**** TASK INPUTS ****

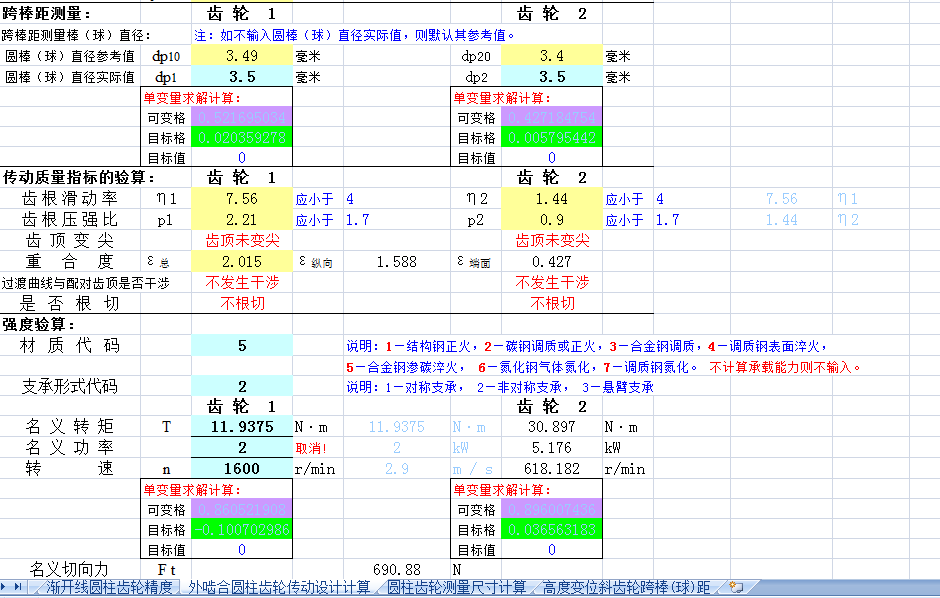940x598 pixels.
Task: Click the 名义转矩 cell showing 11.9375
Action: tap(242, 427)
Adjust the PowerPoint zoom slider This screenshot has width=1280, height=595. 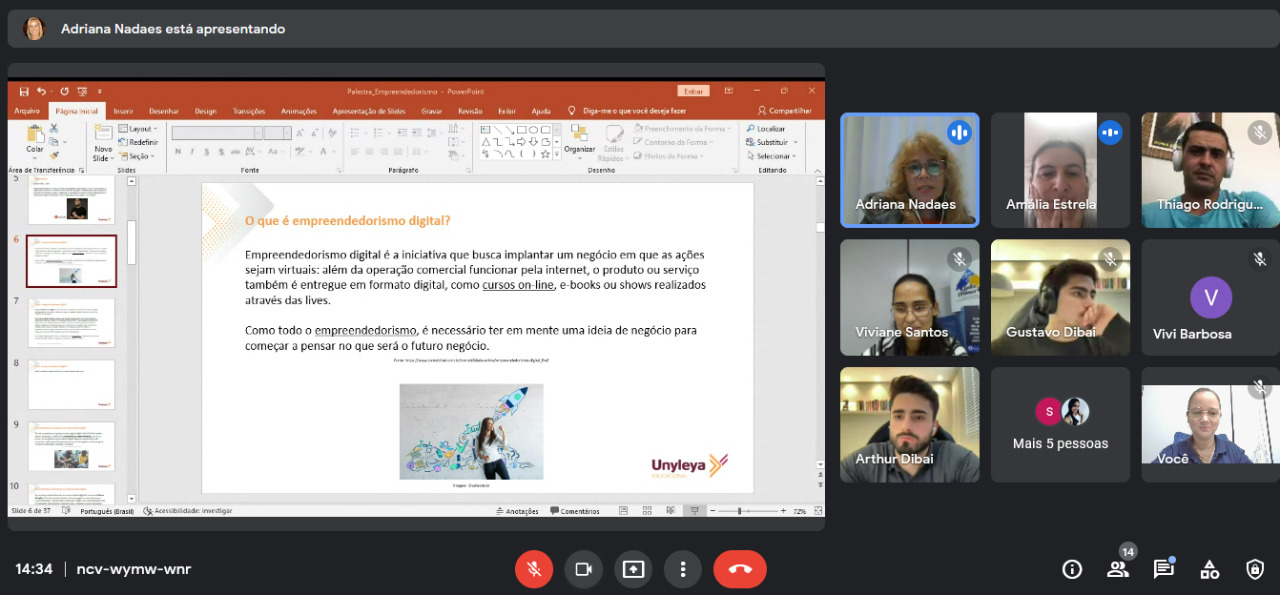pos(740,511)
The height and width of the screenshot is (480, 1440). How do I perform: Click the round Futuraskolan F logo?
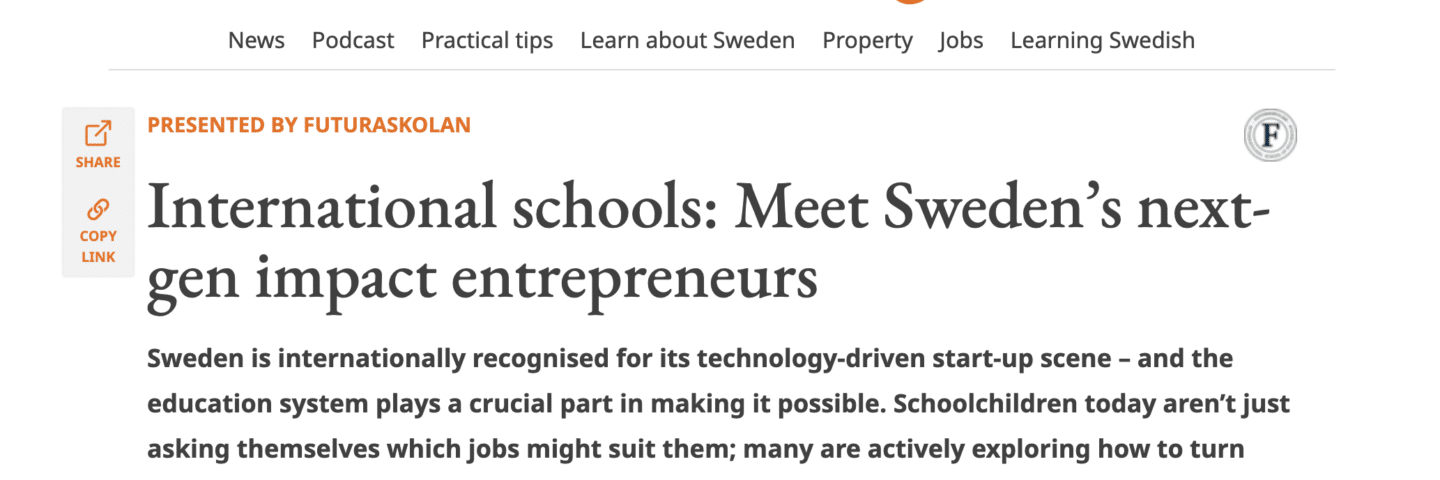(x=1270, y=136)
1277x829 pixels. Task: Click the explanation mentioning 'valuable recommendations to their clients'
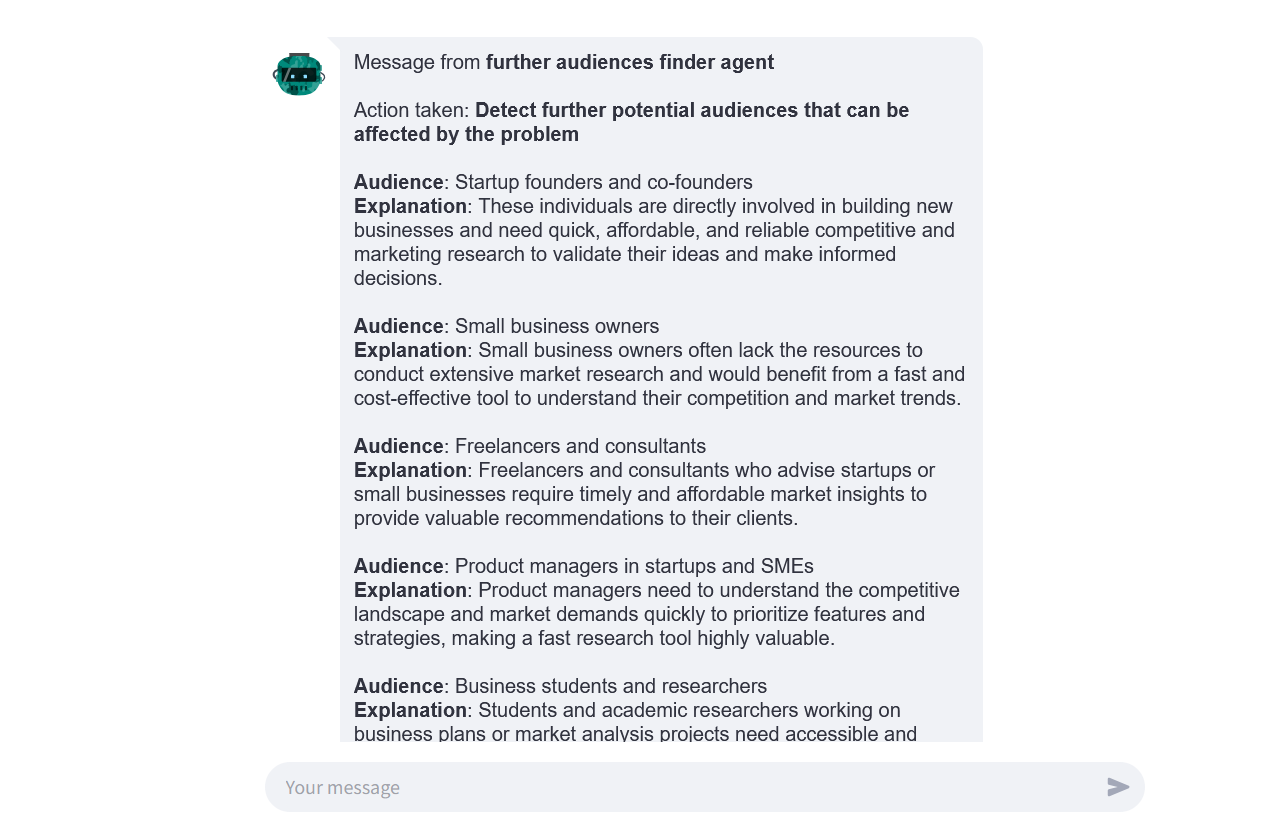tap(644, 494)
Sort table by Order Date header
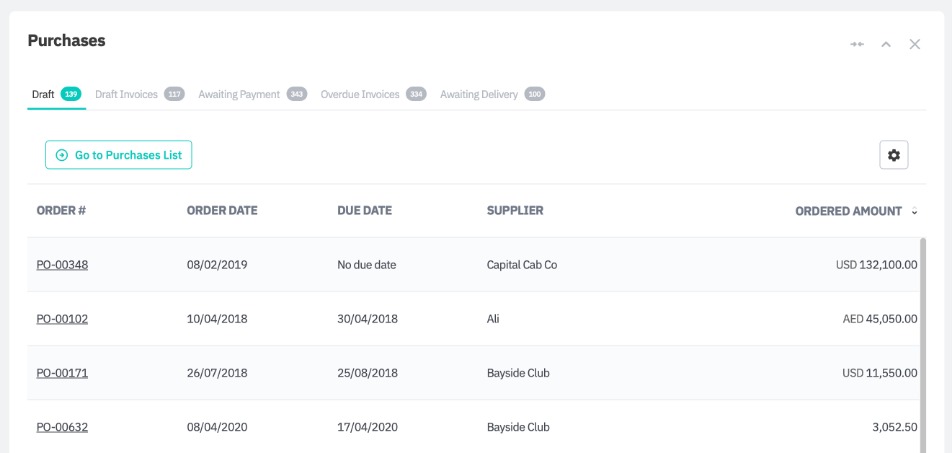 click(222, 211)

****

**REQUIRED ACTION**
Write out exactly the lines from the one containing "1277x829 pixels. Task: Click" through the end of the entries, both included. Pictures are not copied.

**RESPONSE TO THE EXERCISE**
1277x829 pixels. Task: Click the explanation mentioning 'valuable recommendations to their clients'
tap(644, 494)
Sort table by Order Date header
 click(222, 211)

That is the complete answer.